Traditionally most consultants are transactional. A transactional approach is about going through the drill of completing a task – a more cut and dry, discontinuous approach. It is an activity done for someone else, at a cost. A transformational approach is connecting with the purpose, holding a long term perspective. It is about involvement of your soul. Here you are an involved creator, not a dispassionate provider.

There is a difference in the starting point of the two approaches. Transactional approach emanates from consultant’s own skills and experience to try and see what he can do with what he has. Transformational approach begins at customer end; to see how best to address client need with what you have. Not just because I am also a trained / credentialised coach, I believe, a coaching approach – which is transformational in nature – is the best approach to anything, including consulting.

 

My coaching approach to consulting practice has 6 features:

• High customer focus- Everything starts from what a customer needs.

• Process based -There needs to be person independent process/ method / mechanisms.

• Action orientation -The job is not to preach or create an academic document but to create a ground level advantage for the client through real action.

• Capability building -An effective consultant is one who does not create dependence. In addition to addressing task at hand, the consultant should leave client in a more capable position than when the project started.

• Non prescriptive-The approach is to help, not preach. It is to evolve a solution, not cut paste a ‘proven’ one.

• Non domain dependent-The skill of a consultant is in understanding the customer more than being an expert in a field. Just as the skill of a doctor lies more in correct diagnosis of his/her patient’s situation, than in prescribing a treatment. 

Knowledge and expertise are secondary to the wisdom to assess the gaps and to know what will work best in given context. Consequently I believe that a consultant need not be a domain expert. In fact not being a domain expert has an advantage of being open to unproven or unconventional solutions.

 

3) Create Unique Differentiator

Since the world is full of self proclaimed consultants (on a lighter side, anyone who does not have anything else to do, calls themselves  as a consultant) a consultant’s worth depends on what difference he is making to client’s business. Client needs to be convinced on “What value you can create that most can’t”. It is about building your own unique differentiator. For this you need to answer two questions:

(i) What unique value are you creating: Is it capability building / providing high clarity to the client with your coaching /overseeing implementation / is it in follow through (after sales service) and being there when client needs you?

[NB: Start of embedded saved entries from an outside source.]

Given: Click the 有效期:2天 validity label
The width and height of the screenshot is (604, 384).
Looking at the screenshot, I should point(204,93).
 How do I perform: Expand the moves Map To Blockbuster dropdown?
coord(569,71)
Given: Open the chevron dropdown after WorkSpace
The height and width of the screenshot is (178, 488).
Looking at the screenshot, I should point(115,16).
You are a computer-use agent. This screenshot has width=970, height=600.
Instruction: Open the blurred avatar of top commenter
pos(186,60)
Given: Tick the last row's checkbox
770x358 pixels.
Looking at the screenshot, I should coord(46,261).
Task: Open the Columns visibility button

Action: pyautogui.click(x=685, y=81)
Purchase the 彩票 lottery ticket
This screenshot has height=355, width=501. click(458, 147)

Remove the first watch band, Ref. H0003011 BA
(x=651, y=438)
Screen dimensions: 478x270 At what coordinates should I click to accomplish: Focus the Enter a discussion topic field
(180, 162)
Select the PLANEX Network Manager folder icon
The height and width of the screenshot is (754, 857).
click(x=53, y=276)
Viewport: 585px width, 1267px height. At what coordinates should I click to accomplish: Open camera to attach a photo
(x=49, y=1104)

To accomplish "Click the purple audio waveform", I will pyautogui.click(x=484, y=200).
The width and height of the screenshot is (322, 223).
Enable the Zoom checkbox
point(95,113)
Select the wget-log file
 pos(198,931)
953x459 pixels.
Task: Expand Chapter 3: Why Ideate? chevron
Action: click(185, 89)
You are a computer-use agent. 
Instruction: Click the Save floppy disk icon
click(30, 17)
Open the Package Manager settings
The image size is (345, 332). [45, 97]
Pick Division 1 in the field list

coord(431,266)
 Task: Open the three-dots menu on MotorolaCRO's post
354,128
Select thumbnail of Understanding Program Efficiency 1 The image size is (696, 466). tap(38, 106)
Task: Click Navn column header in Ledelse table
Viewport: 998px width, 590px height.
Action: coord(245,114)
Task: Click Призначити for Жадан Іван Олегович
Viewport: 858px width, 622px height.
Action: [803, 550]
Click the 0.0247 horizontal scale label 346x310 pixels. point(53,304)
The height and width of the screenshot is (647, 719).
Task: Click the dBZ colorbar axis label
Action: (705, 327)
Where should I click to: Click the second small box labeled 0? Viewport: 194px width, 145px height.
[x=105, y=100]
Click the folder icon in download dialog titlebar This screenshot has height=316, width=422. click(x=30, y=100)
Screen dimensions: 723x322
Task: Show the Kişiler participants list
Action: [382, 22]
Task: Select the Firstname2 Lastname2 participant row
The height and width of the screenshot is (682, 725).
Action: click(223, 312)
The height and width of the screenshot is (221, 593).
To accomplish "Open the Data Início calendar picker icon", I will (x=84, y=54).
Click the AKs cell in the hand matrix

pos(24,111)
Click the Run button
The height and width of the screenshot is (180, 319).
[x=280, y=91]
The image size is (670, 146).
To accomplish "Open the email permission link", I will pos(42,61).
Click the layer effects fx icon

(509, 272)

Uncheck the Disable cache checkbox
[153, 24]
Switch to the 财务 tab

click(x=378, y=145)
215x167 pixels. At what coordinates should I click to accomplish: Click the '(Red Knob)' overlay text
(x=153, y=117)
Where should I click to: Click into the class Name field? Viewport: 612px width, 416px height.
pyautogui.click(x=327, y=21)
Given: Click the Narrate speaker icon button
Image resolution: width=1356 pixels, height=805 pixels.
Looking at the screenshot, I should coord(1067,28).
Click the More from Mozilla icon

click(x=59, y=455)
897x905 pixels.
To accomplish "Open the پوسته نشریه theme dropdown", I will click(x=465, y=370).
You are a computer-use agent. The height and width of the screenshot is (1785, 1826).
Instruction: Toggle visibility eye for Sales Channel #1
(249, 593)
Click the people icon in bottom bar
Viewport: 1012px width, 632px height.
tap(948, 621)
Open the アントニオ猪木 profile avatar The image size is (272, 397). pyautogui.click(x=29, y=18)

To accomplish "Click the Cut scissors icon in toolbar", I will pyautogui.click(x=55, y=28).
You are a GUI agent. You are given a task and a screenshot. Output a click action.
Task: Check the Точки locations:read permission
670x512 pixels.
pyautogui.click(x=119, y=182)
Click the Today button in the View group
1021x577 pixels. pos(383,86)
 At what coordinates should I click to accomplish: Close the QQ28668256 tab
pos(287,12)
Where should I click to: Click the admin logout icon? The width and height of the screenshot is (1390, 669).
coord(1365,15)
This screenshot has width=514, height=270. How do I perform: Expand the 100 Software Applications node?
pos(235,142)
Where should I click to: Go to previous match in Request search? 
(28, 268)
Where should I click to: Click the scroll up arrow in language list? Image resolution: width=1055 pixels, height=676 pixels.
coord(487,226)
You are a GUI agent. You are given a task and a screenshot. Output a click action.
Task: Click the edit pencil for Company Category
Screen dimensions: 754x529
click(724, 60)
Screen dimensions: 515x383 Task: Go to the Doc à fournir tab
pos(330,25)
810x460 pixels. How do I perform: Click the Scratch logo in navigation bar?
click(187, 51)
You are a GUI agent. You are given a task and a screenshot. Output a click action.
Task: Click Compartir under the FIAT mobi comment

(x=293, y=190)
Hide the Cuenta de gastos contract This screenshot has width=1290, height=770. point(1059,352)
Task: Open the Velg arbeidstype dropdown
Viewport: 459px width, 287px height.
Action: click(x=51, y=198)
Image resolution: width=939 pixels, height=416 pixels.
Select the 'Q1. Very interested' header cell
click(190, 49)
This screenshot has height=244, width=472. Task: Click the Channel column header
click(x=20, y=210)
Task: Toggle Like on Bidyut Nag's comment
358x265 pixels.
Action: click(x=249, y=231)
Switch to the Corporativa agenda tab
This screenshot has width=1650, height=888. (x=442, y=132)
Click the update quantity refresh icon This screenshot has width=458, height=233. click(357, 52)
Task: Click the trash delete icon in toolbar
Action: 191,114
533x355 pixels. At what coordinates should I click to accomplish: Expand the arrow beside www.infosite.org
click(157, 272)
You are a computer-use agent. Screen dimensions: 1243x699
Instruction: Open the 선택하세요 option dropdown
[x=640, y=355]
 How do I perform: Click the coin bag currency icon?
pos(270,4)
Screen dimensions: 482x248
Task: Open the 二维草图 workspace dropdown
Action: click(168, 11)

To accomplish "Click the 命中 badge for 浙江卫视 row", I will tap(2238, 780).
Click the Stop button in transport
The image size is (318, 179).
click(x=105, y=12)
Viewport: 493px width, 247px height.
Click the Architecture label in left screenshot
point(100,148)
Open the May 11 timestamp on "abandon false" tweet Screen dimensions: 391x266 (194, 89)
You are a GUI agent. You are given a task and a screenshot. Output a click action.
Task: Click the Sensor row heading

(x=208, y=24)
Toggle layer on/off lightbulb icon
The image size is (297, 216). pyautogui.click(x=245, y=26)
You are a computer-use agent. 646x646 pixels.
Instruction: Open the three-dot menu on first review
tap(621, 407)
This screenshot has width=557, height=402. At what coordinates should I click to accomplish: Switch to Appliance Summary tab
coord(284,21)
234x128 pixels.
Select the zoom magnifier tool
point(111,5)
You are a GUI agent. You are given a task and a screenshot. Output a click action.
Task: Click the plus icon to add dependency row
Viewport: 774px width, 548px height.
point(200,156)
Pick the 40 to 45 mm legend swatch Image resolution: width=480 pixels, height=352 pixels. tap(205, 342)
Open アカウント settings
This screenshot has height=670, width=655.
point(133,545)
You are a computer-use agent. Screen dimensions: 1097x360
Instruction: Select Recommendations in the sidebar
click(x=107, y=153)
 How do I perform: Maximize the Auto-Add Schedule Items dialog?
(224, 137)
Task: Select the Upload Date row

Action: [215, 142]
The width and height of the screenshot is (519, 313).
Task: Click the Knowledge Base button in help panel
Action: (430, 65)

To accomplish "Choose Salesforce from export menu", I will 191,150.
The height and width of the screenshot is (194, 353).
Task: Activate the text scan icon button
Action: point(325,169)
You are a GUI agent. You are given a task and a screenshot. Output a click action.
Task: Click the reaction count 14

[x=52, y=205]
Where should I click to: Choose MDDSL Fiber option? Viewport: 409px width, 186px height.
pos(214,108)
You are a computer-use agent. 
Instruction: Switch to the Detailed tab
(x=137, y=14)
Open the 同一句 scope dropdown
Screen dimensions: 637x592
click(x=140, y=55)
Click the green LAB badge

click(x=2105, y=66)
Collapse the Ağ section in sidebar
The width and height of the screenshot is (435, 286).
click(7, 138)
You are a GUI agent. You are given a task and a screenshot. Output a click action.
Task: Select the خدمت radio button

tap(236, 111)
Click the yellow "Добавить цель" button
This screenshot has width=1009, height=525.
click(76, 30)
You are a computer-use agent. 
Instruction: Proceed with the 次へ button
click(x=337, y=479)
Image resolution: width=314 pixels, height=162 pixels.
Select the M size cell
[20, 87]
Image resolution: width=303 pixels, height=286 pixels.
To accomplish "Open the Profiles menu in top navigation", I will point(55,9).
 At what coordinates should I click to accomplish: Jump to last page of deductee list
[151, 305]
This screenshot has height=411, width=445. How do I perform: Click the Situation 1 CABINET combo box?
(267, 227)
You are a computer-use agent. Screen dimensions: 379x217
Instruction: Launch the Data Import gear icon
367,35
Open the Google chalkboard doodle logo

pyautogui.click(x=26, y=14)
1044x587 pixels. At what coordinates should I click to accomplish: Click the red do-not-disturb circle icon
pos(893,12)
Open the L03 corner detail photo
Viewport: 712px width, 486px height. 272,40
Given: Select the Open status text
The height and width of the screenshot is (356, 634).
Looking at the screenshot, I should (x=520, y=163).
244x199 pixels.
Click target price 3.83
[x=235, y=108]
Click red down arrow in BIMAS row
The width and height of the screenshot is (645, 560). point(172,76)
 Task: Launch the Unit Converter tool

(ii) What is the source of your value creation: Is it your crystal sharp clarity / diversity of your exposure / your ability to connect dots and cross that leverage one learning to another / your ability to create out of box options?

 

4) Develop High Customer Centricity

Customer centricity is what most people are aware but not many understand it. In true customer centric, person is a solution creator. He doesn’t sell what he has but provides what a client needs. He acts as a client’s representative and not of the organisation which employs him.

A true customer centric person is focused not on a person (customer) but the cause (need of a customer) he is not a ‘Yes’ man. At times, saying ‘No’ to a customer, challenging him in customer’s interest.  It is his courage of conviction and commitment to the cause which creates sustainable advantage for the customer.

 

5) Collaborate, Not Compete 

To me, a consultant’s value is more in his diversity, than his speciality. I think it is the flexibility; it is the width of experience spectrum more than that knowledge and skill which will win the battle.

Therefore a consultant needs to be open and interested in seeking different exposures, viewpoints in understanding more than what task at hand demands. The power therefore is in ilding networks of symbiotic, synergistic collaborations.